Given task — Copy out the data below from the line that contains "How do I perform: Open" to the line that contains "coord(1036,55)", keeping both of those lines. Leave the pictures out.

Records to process —
┌──

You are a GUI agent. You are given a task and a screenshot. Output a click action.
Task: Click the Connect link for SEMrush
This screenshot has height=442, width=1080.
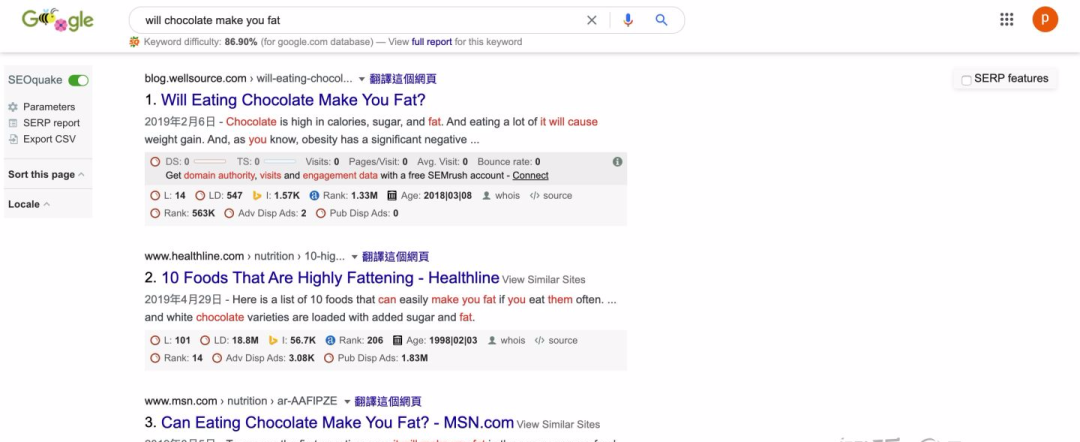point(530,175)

└──
┌──

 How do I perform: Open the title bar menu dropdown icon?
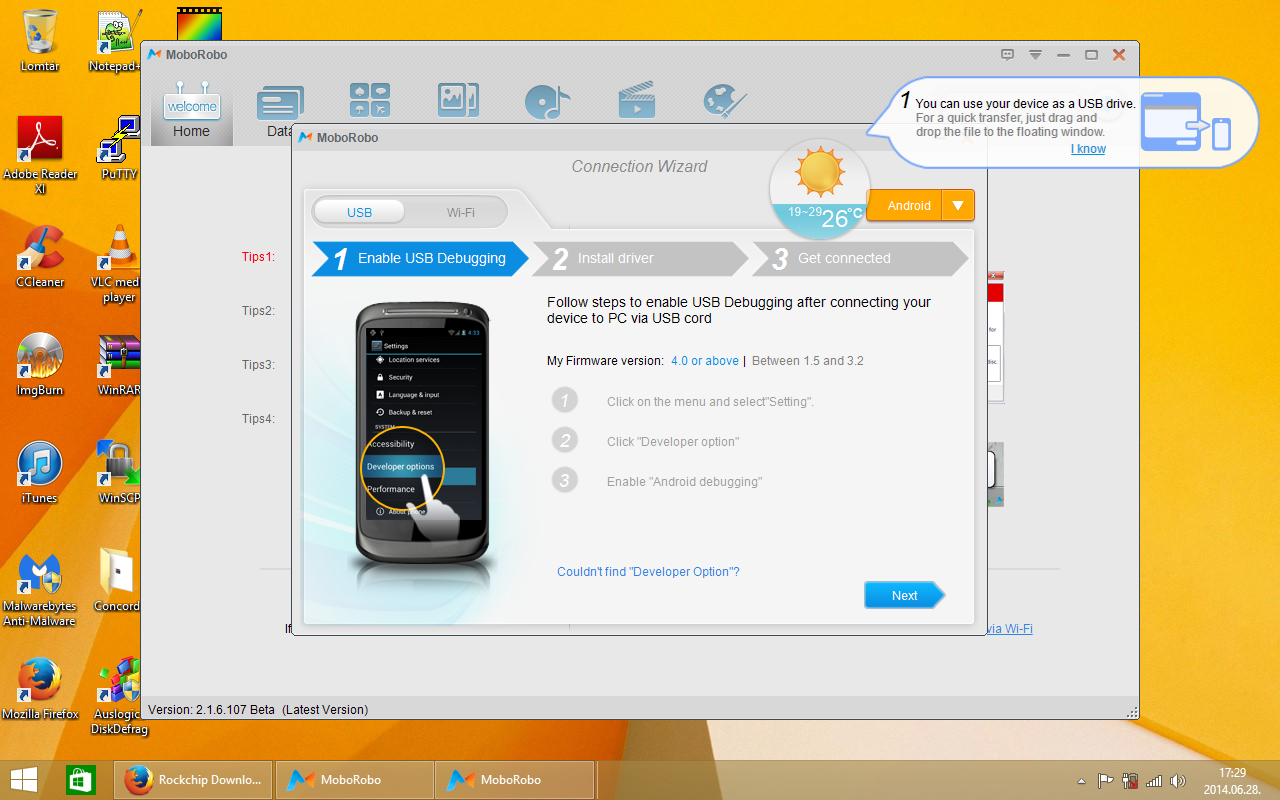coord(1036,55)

└──
┌──

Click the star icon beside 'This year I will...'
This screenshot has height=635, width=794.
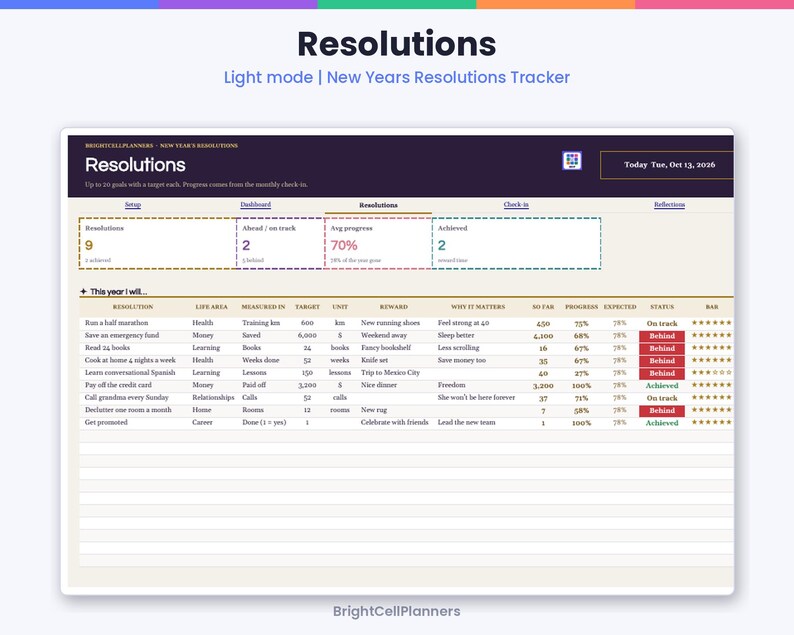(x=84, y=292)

└──

Task output —
 How do I perform: Open the title bar menu dropdown icon?
coord(1036,55)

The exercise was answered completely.